En los primeros días de enero hace bastante calor y el sol abraza, pero permite caminar sus calles.
Para llegar a ella, los límites de velocidad son de 110km/h y eso, a mí, me pone nerviosa.
En el centro las calles son vivas y se generan conglomeraciones en torno a artistas urbanos animados.
En algunos centros comerciales se ven tiendas de diseñador, pero sus pasillos que, combinan el blanco con el negro en los techos y los marcos de las puertas de las tiendas, me genera algo de saturación mental.
El complejo del metro es eso, complejo. Bastante enorme y con muchas líneas y plataformas. Incluso hay estaciones que tienen varios pisos de líneas ferroviarias.
La población es impresionantemente diversa.

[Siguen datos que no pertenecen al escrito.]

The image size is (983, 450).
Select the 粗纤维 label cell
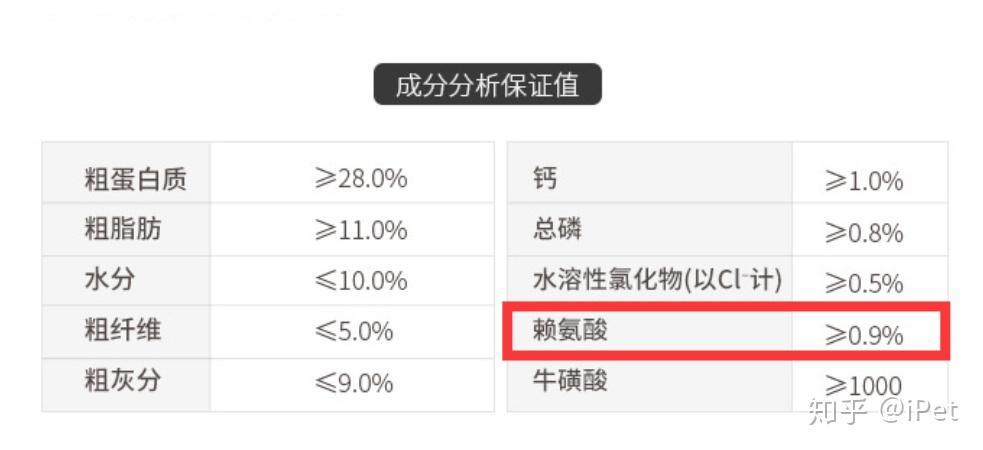pyautogui.click(x=123, y=331)
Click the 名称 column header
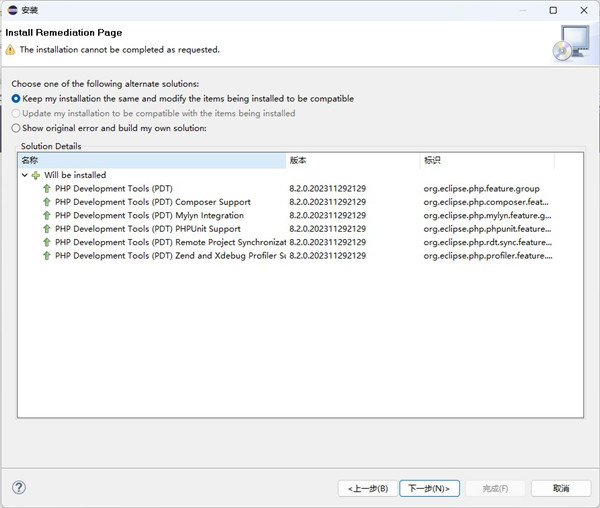Image resolution: width=600 pixels, height=508 pixels. 150,160
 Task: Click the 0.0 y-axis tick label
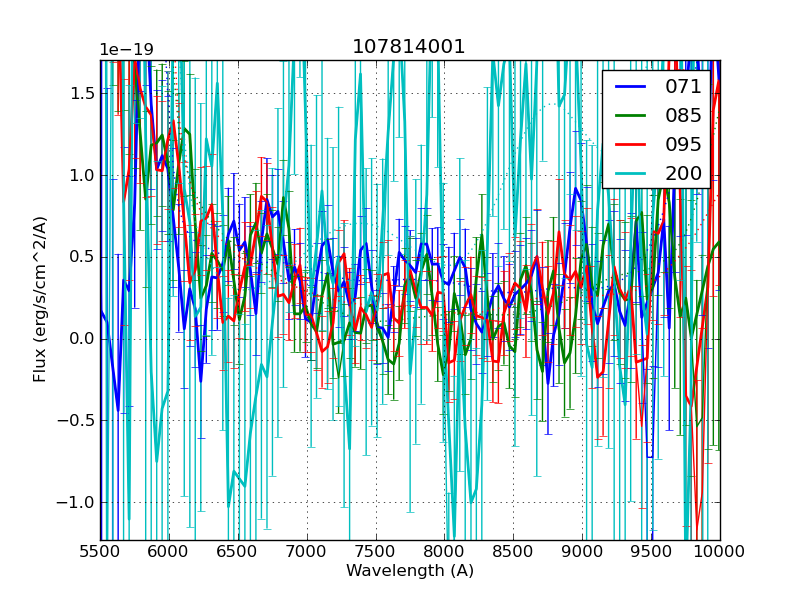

Uno aquí no sabe de dónde es la otra persona y catalogar a alguien es un asunto absurdo.
En todas partes se escuchan múltiples lenguas y se aprecian iglesias de infinidad de religiones.
Nosotros nos quedamos en un barrio de población china y entender qué ofrecen sólo leyendo sus carteles es imposible.
Volveremos a Melbourne mañana. Con el corazón contento y agradecido por poder semejante metrópolis.
Tendremos ocho días más para, en calma, terminar nuestra visita al pedazo de corazón que tenemos en estas tierras australes.